» **Given data**
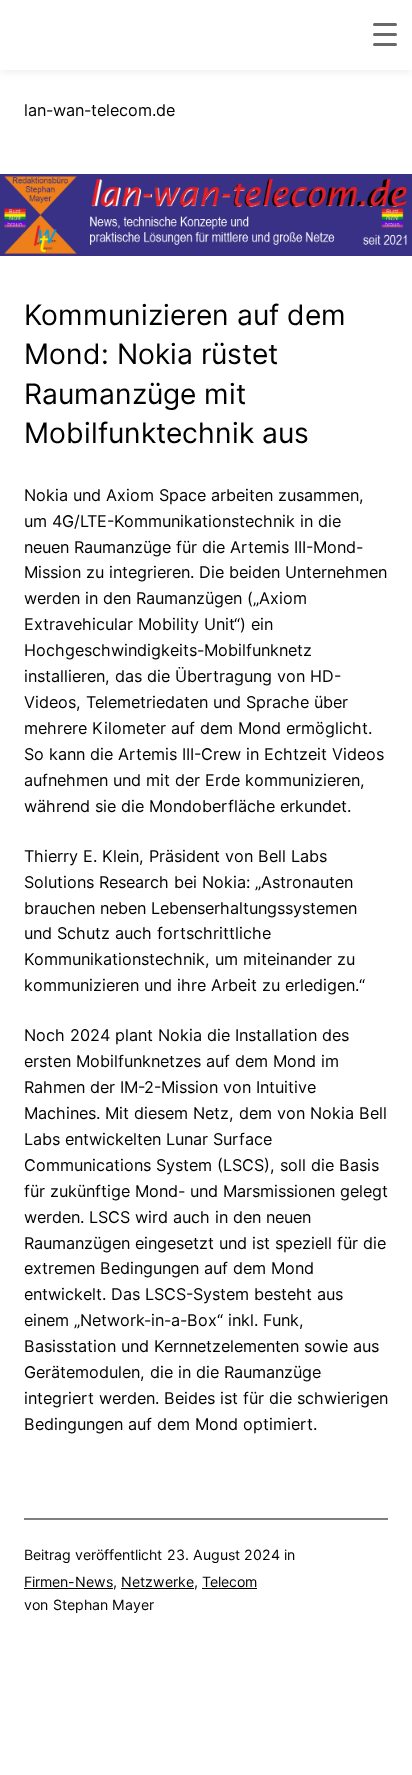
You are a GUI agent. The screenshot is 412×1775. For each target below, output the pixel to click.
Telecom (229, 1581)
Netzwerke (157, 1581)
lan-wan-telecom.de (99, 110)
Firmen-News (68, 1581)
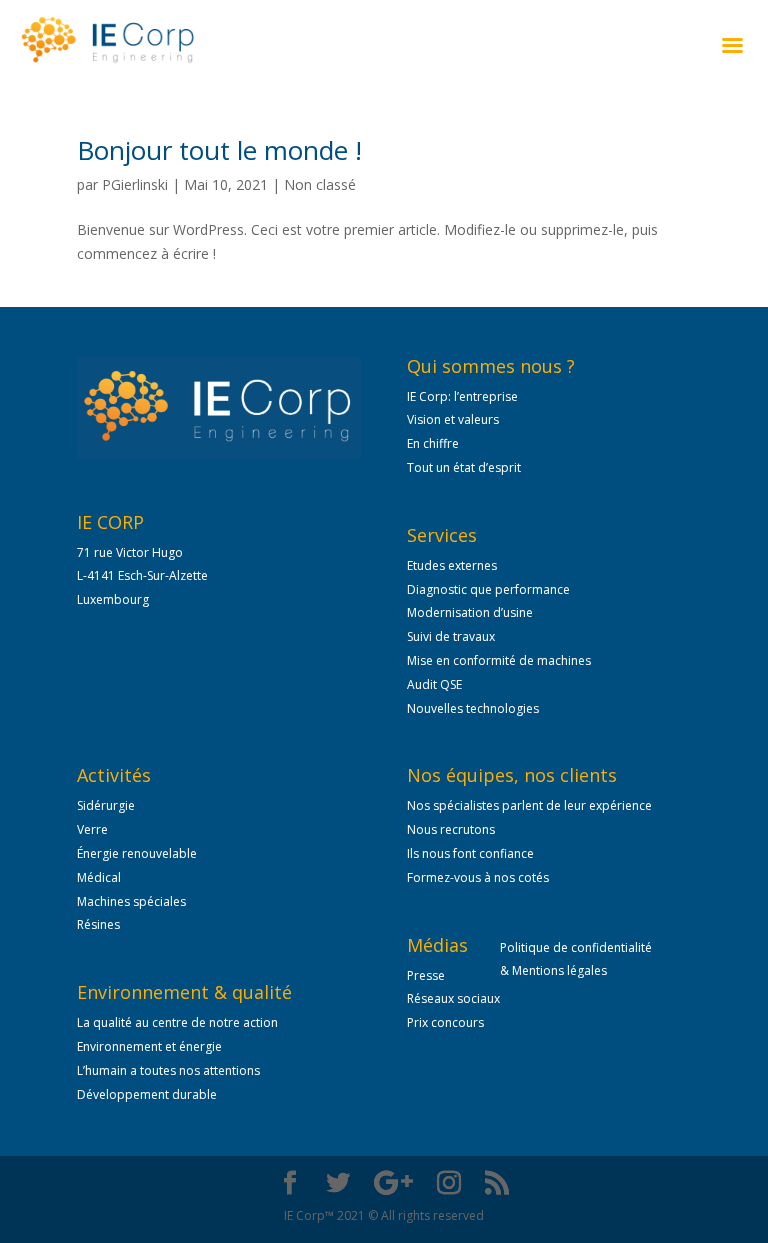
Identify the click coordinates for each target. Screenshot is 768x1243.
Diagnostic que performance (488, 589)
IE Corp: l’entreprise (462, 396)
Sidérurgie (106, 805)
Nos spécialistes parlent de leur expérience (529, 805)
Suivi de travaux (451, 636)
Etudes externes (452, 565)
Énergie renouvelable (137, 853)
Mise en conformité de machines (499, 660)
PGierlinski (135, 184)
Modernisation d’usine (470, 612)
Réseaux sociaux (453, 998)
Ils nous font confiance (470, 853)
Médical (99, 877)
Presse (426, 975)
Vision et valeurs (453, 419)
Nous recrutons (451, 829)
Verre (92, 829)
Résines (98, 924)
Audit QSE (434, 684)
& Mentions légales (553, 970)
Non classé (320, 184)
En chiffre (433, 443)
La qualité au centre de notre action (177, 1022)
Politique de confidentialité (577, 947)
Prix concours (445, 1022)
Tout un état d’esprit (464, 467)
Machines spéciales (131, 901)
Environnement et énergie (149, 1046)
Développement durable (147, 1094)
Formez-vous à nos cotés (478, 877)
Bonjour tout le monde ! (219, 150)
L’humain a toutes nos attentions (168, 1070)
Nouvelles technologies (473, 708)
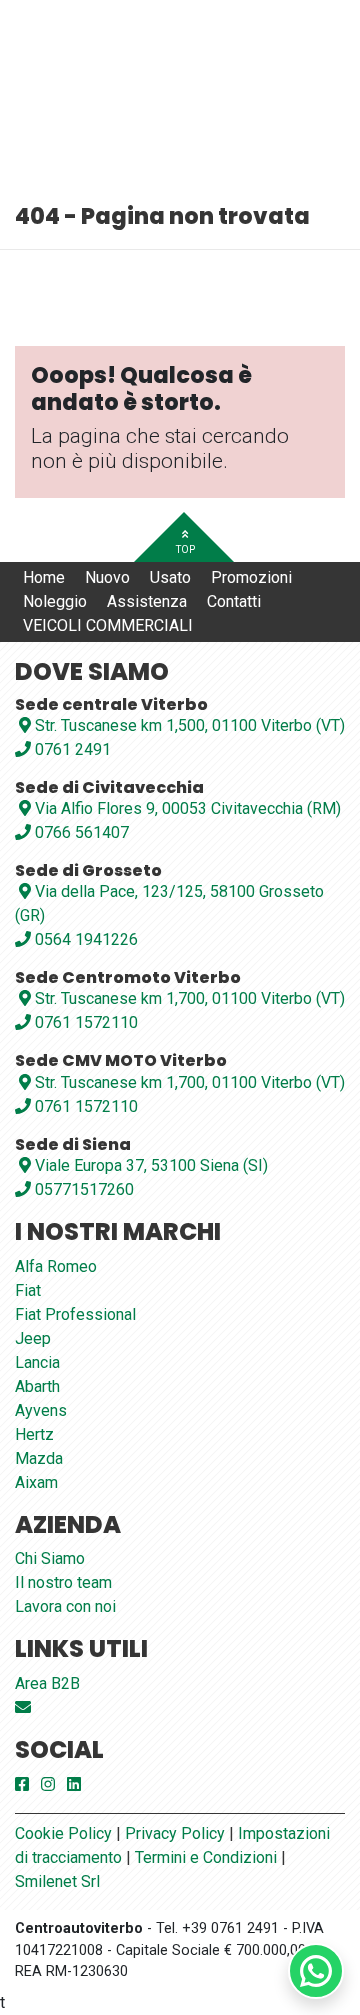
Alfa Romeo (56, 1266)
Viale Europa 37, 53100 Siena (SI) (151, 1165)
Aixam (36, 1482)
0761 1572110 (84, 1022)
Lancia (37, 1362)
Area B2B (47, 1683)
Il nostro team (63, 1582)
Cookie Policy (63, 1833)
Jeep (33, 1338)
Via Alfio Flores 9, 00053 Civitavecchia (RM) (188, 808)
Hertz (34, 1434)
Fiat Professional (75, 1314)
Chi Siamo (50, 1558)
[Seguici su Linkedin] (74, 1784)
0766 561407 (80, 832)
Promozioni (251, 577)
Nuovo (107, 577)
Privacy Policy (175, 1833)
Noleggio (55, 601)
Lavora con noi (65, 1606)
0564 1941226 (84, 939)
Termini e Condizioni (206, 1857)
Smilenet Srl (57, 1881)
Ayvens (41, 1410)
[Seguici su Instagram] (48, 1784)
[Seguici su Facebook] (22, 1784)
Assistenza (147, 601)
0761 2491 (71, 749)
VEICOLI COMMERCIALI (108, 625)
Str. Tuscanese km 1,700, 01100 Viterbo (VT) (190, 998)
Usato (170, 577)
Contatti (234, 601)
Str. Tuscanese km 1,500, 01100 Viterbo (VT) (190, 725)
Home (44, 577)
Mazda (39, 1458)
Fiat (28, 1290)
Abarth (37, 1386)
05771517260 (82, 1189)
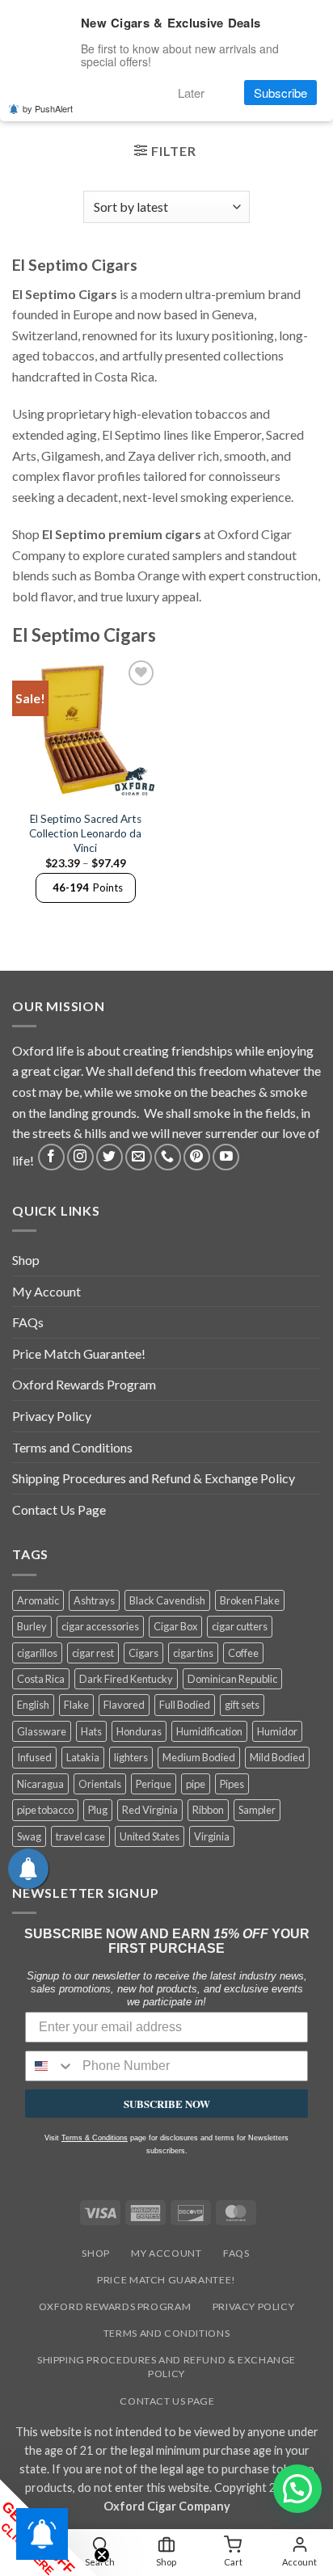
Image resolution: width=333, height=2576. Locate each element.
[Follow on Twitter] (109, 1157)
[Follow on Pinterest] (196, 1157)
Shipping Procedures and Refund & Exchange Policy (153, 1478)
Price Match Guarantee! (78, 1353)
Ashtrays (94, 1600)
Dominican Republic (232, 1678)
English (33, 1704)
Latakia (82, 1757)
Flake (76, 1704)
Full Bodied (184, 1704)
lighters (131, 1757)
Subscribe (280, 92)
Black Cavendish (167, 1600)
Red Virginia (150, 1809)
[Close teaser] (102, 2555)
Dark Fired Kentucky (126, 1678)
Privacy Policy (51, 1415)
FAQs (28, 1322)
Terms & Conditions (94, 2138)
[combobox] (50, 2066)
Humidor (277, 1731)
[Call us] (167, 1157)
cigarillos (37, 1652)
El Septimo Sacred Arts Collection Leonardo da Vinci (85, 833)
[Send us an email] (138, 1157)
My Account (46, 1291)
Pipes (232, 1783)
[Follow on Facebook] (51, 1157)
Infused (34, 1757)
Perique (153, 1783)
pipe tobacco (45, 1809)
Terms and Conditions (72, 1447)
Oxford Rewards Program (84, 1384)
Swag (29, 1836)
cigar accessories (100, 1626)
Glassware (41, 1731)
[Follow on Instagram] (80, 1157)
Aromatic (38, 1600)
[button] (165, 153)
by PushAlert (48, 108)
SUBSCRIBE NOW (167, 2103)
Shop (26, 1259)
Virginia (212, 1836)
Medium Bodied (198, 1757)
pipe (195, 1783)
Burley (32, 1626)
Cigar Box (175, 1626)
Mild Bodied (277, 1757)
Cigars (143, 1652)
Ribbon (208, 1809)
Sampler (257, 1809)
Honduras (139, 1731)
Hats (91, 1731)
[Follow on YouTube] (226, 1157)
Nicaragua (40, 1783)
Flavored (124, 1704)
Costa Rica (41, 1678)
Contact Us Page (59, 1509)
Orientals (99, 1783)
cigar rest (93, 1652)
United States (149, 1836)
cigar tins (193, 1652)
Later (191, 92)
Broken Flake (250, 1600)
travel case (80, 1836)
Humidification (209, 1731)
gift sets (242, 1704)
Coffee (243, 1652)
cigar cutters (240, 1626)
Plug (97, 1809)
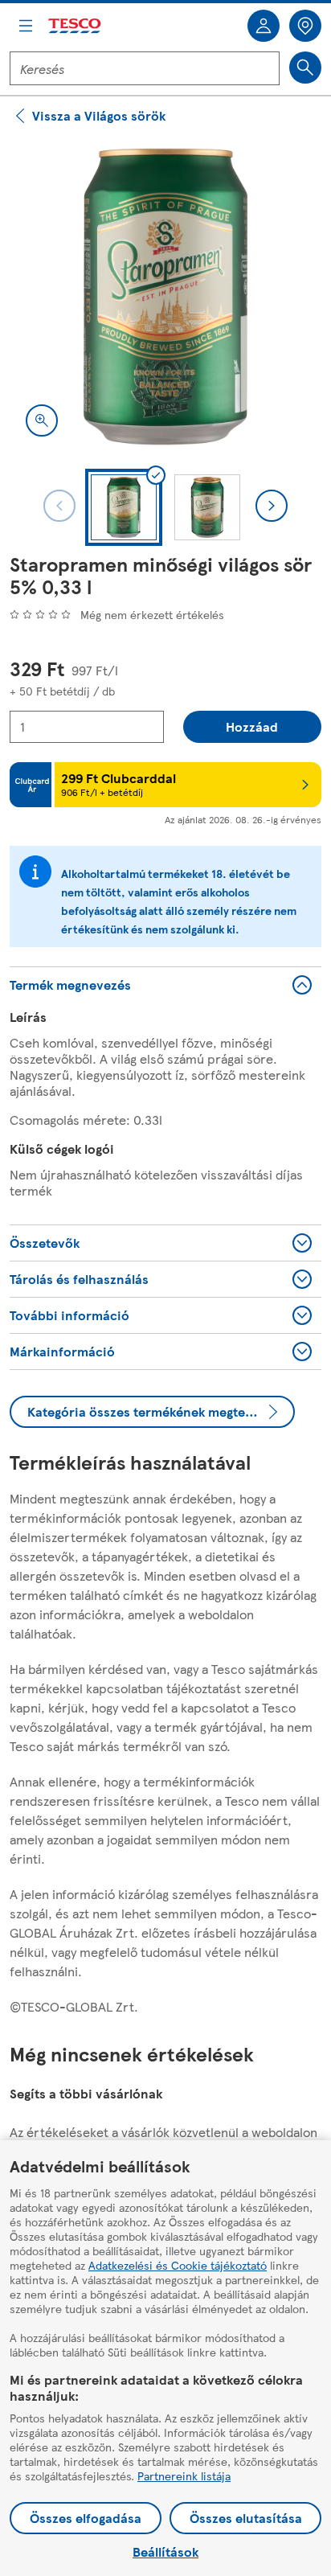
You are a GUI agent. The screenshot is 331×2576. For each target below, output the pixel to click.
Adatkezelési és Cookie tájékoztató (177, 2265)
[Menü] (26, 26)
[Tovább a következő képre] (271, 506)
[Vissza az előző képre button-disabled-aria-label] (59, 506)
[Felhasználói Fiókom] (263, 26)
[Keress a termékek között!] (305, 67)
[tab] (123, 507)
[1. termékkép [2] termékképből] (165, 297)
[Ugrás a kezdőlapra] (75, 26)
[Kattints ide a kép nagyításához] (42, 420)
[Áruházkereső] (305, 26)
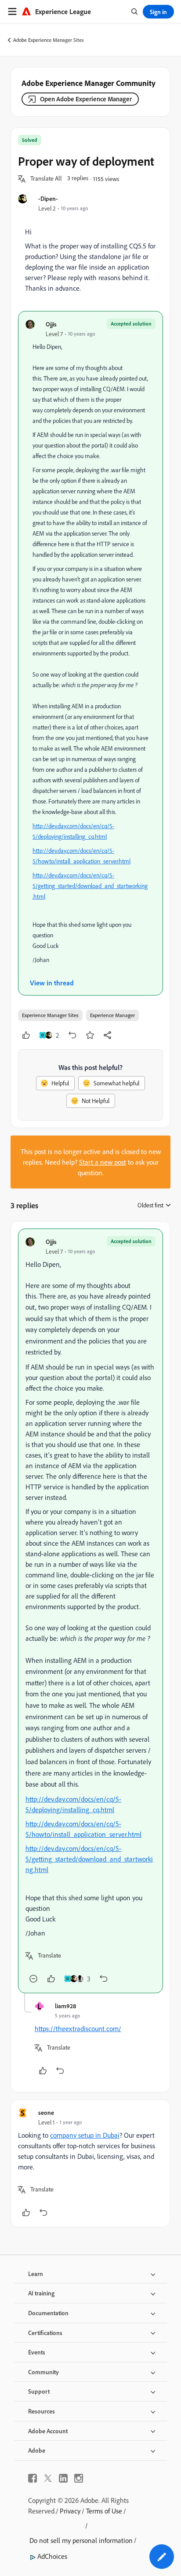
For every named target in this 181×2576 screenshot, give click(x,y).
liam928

» **Assignment**
Starting at the line that contains "[Menü] (26, 26)", transcribe each line through the last one of the entries above, exactly and without pictures.

» **Written response**
[Menü] (26, 26)
[Tovább a következő képre] (271, 506)
[Vissza az előző képre button-disabled-aria-label] (59, 506)
[Felhasználói Fiókom] (263, 26)
[Keress a termékek között!] (305, 67)
[tab] (123, 507)
[1. termékkép [2] termékképből] (165, 297)
[Ugrás a kezdőlapra] (75, 26)
[Kattints ide a kép nagyításához] (42, 420)
[Áruházkereső] (305, 26)
For every named target in this 181×2576 screenshot, give click(x,y).
liam928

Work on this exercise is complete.